# Passage shown
┌────────

Types of Skin Cancers and Their Treatment
By SOUTH COUNTY DERMATOLOGY
November 27, 2017
Category: Dermatology
Tags: Skin Cancer  

The Skin Cancer Foundation says that one in five people in the US will develop skin cancer. That's a whopping 20 percent, a statistic well-skin cancerworth our attention. At South County Dermatology in East Greenwich, RI, your board-certified dermatologists, Dr. Robert Dyer and Dr. Vincent Criscione, want you aware of the kinds of skin cancers, how they are treated in East Greenwich and ways to prevent them.

Kinds of skin cancer

There are three types: basal cell, squamous cell and melanoma. All three affect the outer layer of the skin called the epidermis, with basal cell located most deeply around sweat glands and hair follicles. Melanoma is best known for its virulence and high morbidity and mortality rates. All kinds are linked to sun exposure.

What skin cancer looks like

Basal cell, squamous cell, and melanoma look different. Common to all, however, is location: they can appear virtually anywhere on the body. Of course, those areas most exposed to the sun grow cancer more easily.

The American Academy of Dermatology recommends patients look at their skin frequently, using a mirror to visualize the back and other hidden areas or have your spouse help you examine your skin. Know your skin well, and if it changes, the difference will be obvious. Use the following ABCDEs of skin examination:

Asymmetry A mole or other blemish should stay the same top to bottom and side to side. Growth in a new direction may indicate malignancy.

└────────

# Instructions
A: In the skin cancer article, rewrite the part starting with "What skin cancer" and going on through "may indicate malignancy.", changing "spouse" to "partner".
B: In the skin cancer article, what is the name of the outer layer of the skin that all three types affect?
C: Write the next part of the skin cancer article, picking up after its final line.

# The data
┌────────

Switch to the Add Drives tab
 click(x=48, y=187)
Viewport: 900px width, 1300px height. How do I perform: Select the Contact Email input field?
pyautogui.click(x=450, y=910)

└────────

# Solved tasks
A:
What skin cancer looks like

Basal cell, squamous cell, and melanoma look different. Common to all, however, is location: they can appear virtually anywhere on the body. Of course, those areas most exposed to the sun grow cancer more easily.

The American Academy of Dermatology recommends patients look at their skin frequently, using a mirror to visualize the back and other hidden areas or have your partner help you examine your skin. Know your skin well, and if it changes, the difference will be obvious. Use the following ABCDEs of skin examination:

Asymmetry A mole or other blemish should stay the same top to bottom and side to side. Growth in a new direction may indicate malignancy.

B: The epidermis.

C:
Borders should be smooth--not scalloped or rough.

Color Most benign moles are one color--brown typically, although others may be OK. Watch for color variations throughout the mole as changes may indicate cancer.

Diameter Anything larger than a pencil eraser should be examined by your dermatologist.

Evolution Change is dangerous. If color, texture, shape or anything about your mole looks different, call South County Dermatology for an appointment.

Treatment of skin cancer in East Greenwich

Many skin cancers can be biopsied and treated in-office. If Dr. Dyer or Dr. Criscione suspects a cancerous lesion, he will formulate a treatment plan right for you.

Treatments vary and may be used in combination. They include:

  • Surgical excision
  • Radiation
  • Topical creams
  • Cryosurgery (freezing)
  • Curettage and desiccation (scraping and use of heat)

Preventing skin cancer

The Skin Cancer Foundation says that the incidence of malignant melanoma in young women has skyrocketed because of tanning and excessive sun exposure during the summer months. So, again, watch how much sun (UV rays) you get, and follow these guidelines:

  1. Apply sunscreen (SPF 15 or higher), and reapply after swimming or sweating excessively.
  2. Stay in the shade between the hours of 10 am and 4 pm.
  3. Wear broad-brimmed hats, long sleeves, and sunglasses.
  4. See your skin doctor yearly for a skin exam or anytime you are concerned about your skin.